Kaja Godek z nową antyaborcyjną inicjatywą. Więzienie za posiadanie ulotki o przerwaniu ciąży?

W czwartek osoby powiązane z fundacją "Życie i Rodzina", na czele której stoi Kaja Godek, ogłosiły start nowej obywatelskiej inicjatywy ustawodawczej "Aborcja to zabójstwo". Jej zapisy mogą szokować.

Kaja Godek zgłosiła kolejny kontrowersyjny projekt
Kaja Godek zgłosiła kolejny kontrowersyjny projekt
Źródło zdjęć: © PAP | Paweł Supernak
Łukasz Kuczera

Kaja Godek po raz kolejny w ostatnim okresie znajduje się na czołówkach mediów. Ledwie kilka dni temu fundacja "Życie i Rodzina" postanowiła "wykazać się" poprzez rozdawanie Ukrainkom specjalnych ulotek informacyjnych. Znajdowały się na nich zdjęcia rozczłonkowanych płodów. "Aborcja to zabójstwo i najgorsza zbrodnia" czy też "aborcja jest największym zagrożeniem dla pokoju" - mogły przeczytać kobiety, które właśnie uciekły przed wojną ze Wschodu.

Nowy projekt fundacji Kai Godek

Natomiast w czwartek fundacja, na czele której stoi Godek, ogłosiła start inicjatywy ustawodawczej "Aborcja to zabójstwo". "Projekt doprowadzi do wzmocnienia ochrony życia poprzez realne uniemożliwienie pomocnictwa w aborcji i namawiania do niej ciężarnych kobiet.

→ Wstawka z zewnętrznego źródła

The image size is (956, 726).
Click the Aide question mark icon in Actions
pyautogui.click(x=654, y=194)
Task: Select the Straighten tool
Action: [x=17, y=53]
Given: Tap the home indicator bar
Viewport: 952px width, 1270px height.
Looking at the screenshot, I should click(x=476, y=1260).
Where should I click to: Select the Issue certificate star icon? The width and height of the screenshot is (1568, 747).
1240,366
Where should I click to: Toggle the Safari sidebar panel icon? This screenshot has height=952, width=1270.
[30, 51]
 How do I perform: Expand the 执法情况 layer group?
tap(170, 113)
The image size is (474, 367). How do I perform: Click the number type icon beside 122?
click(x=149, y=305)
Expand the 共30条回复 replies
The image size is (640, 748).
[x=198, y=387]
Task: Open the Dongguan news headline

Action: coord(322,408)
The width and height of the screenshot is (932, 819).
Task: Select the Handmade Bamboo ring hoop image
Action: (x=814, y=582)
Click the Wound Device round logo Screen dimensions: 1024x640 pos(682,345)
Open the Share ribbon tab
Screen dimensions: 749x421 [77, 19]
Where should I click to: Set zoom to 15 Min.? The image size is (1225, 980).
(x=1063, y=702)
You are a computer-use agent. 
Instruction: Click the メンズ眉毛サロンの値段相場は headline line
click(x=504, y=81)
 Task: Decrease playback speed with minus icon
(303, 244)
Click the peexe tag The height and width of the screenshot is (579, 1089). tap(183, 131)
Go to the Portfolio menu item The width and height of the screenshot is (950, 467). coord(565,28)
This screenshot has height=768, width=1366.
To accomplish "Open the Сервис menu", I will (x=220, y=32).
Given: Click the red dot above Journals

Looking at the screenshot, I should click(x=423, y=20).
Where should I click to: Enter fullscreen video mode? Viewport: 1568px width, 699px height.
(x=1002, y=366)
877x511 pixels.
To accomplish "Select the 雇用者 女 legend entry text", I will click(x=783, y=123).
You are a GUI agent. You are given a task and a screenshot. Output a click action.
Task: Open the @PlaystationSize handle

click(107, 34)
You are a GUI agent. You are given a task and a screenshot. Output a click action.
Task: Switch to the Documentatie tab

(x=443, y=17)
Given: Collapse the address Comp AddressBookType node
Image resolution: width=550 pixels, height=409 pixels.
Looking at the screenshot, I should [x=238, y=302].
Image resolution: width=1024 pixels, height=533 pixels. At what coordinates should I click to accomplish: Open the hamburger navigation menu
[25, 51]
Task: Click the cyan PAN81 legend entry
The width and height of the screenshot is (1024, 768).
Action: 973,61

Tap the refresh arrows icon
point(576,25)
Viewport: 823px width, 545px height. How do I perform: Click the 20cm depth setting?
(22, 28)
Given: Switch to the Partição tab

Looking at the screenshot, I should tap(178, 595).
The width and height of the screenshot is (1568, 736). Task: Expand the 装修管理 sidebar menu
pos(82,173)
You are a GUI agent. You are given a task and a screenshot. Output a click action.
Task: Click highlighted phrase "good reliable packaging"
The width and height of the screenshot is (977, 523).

Celem jest zebranie co najmniej 100 tysięcy podpisów, tak aby projekt mógł trafić do Sejmu" - napisano na stronie fundacji "Życie i Rodzina".

Ze strony internetowej organizacji możemy się dowiedzieć, że kontrowersyjny wyrok Trybunału Konstytucyjnego, ograniczający prawo do aborcji w Polsce, jest jej zdaniem ruchem w dobrą stronę. Jednak organizacja pro-life powiązana z Godek liczy na więcej.

"Aborcjoniści za wszelką cenę chcą zabijać niewinne dzieci, chwalą się, że zabijają ich nawet 35 tys. rocznie! Temu zjawisku trzeba postawić tamę i wzmocnić ochronę życia w Polsce!" - stwierdzono na stronie fundacji.

Nowa inicjatywa Godek ma doprowadzić do "wzmocnienia ochrony życia poprzez realne uniemożliwienie pomocnictwa w aborcji i namawiania do niej ciężarnych kobiet".

Do więzienia za samo mówienie o aborcji?

Działacze pro-life powiązani z Kają Godek chcą, by mówienie o aborcji nie było możliwe. Zakazane byłoby też rozdawanie ulotek z numerem telefonu do "Aborcji bez granic", jak również telefoniczna pomoc aktywistek w organizacji wyjazdów do zagranicznych klinik i wspierania w całym procesie aborcyjnym.

Jak poinformowała "Legalna Aborcja" na swoim profilu na Instagramie, nowy pomysł fundacji Kai Godek obejmuje także karę pozbawienia wolności. Za samo rozdawanie ulotek z numerem telefonicznym "Aborcji bez granic" ma grozić nawet do dwóch lat więzienia.

Fundacja chce też zakazu "publicznego propagowania jakichkolwiek działań dotyczących możliwości przerwania ciąży na terenie kraju i poza jego granicami", "publicznego nawoływania do przerwania ciąży" czy "publicznego informowania o możliwości przerwania ciąży" poza sytuacjami, na które obecnie pozwala prawo w Polsce.

W projekcie znalazła się też adnotacja o zakazie "produkowania, utrwalania, sprowadzania, nabywania, przechowywania, posiadania, prezentowania, przewożenia lub przesyłania druku, nagrań lub innych przedmiotów lub nośników danych", które zawierają treści związane z aborcją.

Fundacja chce też dodać kilka zapisów do Kodeksu karnego. Mowa m.in. o karze do trzech lat pozbawienia wolności dla osoby, która "nakłania kobietę do przerwania ciąży". Wyrok miałby być podawany do publicznej wiadomości.

Równocześnie pro-liferzy oczekują kary do ośmiu lat więzienia w przypadku nakłaniania do aborcji w momencie, gdy płód zyskał zdolność do samodzielnego życia poza organizmem kobiety ciężarnej.